┏━━

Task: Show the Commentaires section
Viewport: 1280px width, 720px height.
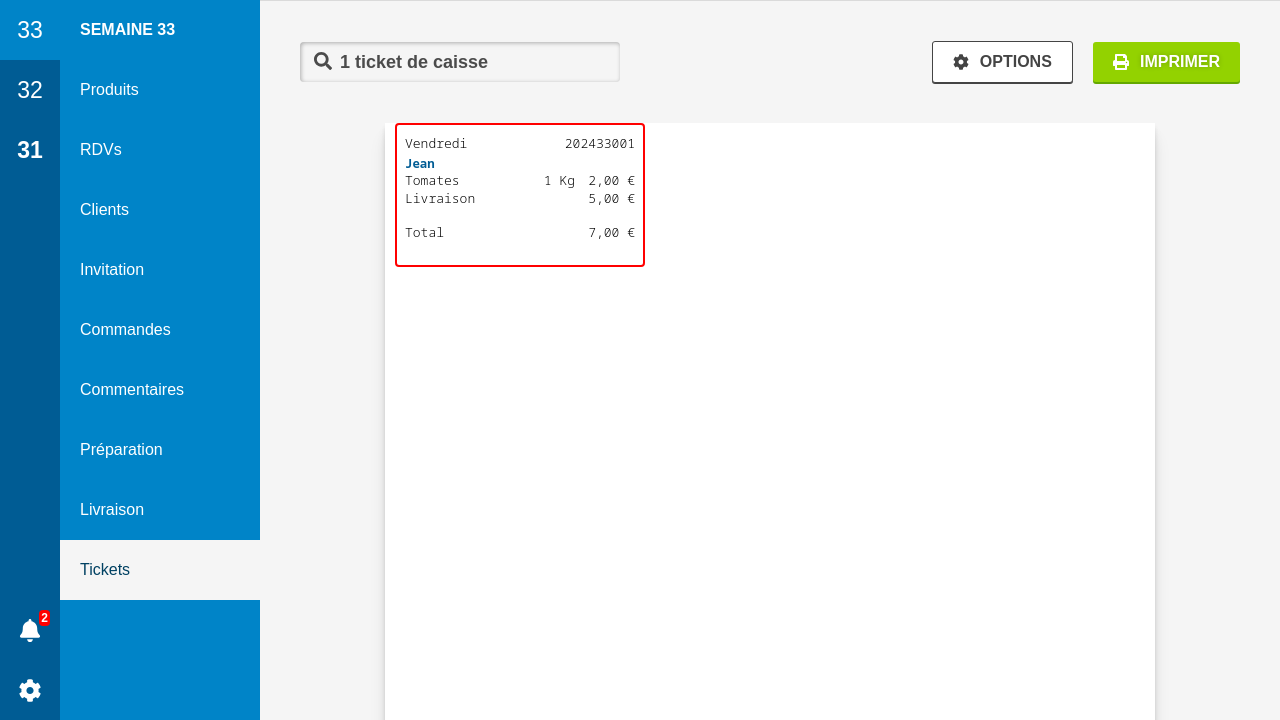Action: click(132, 390)
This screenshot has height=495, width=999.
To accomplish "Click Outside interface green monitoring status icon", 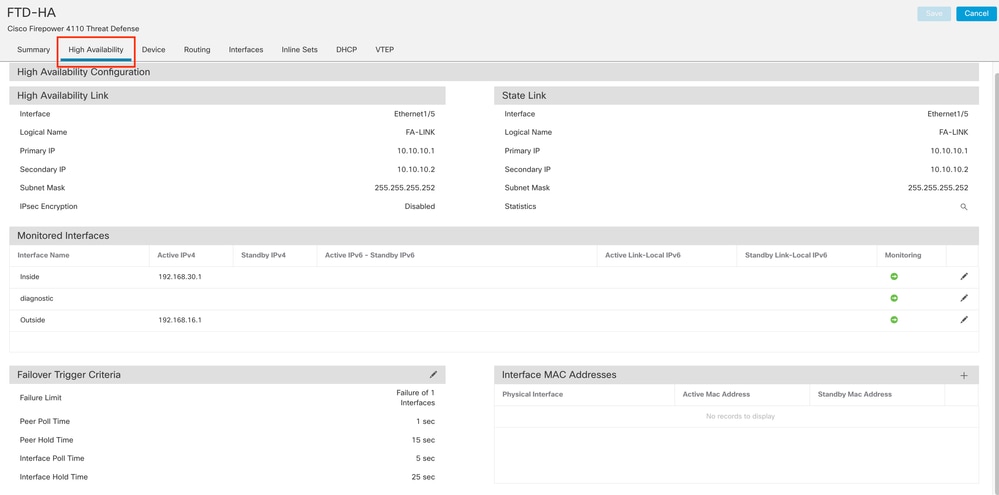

┗━━

Your goal: Output everything in the records above word for word, but not the pictures.

Task output:
Task: Show the Commentaires section
Viewport: 1280px width, 720px height.
Action: click(132, 390)
This screenshot has height=495, width=999.
To accomplish "Click Outside interface green monitoring status icon", 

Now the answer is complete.